Если на дежурстве была медсестра Светлана Николаевна, то рассуждения и нравоучения нашего соседа прекращались достаточно быстро. У той, наверное, шприцов с волшебным эликсиром было в запасе больше, чем у остальных медсестер. Другие же медицинские работники даже не приходили к нам при беседах Забавника с собственной персоной. В течение часа, а то и двух, нам приходилось слушать его визгливые проповеди, и его же комментарии к ним.

Отбой был в десять часов. Тот, кто не мог выдержать, покидал на это время палату. Успокоить своими силами оратора было невозможно. Попытались как-то однажды. Но вместо часа получился диамонолог на всю ночь.

Я иногда уходил к телевизору, что был подвешен к потолку в зарешеченном ящике в конце коридора, иногда не было сил уйти. Оставаясь здесь, я с нетерпением ожидал от говорившего смертельных угроз в сторону неведомого мне Шута, после чего агрессивность Забавника улетучивалась, а за ней и словоохотливость шла к минимуму, выговорившись, наш лектор-оратор замолкал и засыпал.

Несмотря ни на что, мне было его жаль. Он еле ходил, опираясь рукой о стену. Для того, чтобы подняться с кровати, он прилагал неимоверные усилия. Но никогда не обращался за помощью ни к нам, ни к медработникам. При путешествиях по палате и коридору он иногда падал, но в ответ на предложенную помощь подняться рычал и отмахивался. По сантиметру возносил свое тело по стенке вверх и продолжал движение дальше.

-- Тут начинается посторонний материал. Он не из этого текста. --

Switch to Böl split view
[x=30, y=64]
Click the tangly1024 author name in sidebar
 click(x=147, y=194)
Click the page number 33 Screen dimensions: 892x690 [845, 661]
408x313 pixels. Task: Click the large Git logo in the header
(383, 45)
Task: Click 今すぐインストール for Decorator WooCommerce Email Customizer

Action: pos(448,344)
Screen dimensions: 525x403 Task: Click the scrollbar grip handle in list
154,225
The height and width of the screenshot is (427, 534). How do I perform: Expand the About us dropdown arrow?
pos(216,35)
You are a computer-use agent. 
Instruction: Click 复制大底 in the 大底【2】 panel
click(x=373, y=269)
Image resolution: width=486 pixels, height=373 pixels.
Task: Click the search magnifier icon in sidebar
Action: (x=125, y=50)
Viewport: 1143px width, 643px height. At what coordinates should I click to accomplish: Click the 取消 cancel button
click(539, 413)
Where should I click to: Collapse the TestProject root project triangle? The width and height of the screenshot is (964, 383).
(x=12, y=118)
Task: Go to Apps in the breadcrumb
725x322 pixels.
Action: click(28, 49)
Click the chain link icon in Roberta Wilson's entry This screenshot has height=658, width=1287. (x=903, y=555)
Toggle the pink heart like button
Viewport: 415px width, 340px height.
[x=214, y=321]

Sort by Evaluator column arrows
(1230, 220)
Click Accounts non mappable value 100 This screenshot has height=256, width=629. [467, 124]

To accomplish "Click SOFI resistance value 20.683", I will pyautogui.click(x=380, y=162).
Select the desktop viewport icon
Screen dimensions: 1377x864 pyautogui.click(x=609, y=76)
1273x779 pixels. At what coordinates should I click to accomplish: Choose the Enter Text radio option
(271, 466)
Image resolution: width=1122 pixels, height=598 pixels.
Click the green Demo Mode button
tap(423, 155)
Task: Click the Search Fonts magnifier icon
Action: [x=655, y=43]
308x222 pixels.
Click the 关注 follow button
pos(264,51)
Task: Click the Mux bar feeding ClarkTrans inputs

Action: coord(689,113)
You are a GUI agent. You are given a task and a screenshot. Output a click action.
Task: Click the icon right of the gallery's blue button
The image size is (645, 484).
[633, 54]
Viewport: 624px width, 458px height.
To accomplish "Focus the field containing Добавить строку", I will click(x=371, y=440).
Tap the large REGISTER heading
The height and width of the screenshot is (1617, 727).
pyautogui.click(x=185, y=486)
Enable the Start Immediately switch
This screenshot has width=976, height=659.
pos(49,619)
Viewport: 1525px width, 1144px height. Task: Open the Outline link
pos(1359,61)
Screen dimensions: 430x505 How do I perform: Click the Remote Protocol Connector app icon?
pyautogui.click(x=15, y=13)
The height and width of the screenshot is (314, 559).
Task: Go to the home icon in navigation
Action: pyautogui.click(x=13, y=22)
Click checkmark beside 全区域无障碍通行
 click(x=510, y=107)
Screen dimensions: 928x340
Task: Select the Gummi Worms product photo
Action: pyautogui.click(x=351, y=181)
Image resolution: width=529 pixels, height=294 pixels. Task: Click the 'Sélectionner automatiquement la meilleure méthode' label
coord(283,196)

В тот день он снова упал, упал рядом со своей кроватью. Долго не поднимался. После медсестры и дежурного врача пришли санитары, подняли его, уложили на носилки, унесли.

А вечером ко мне снова пожаловал дедушка в гости. Я слушал его, но не слышал, я смотрел, как небрежно нянечка вытирает зловещее пятно на полу у кровати Забавника. Мне оно напоминало другое пятно. Меня начало сильно знобить, и я, не попрощавшись в этот раз с дедом, улетел куда-то.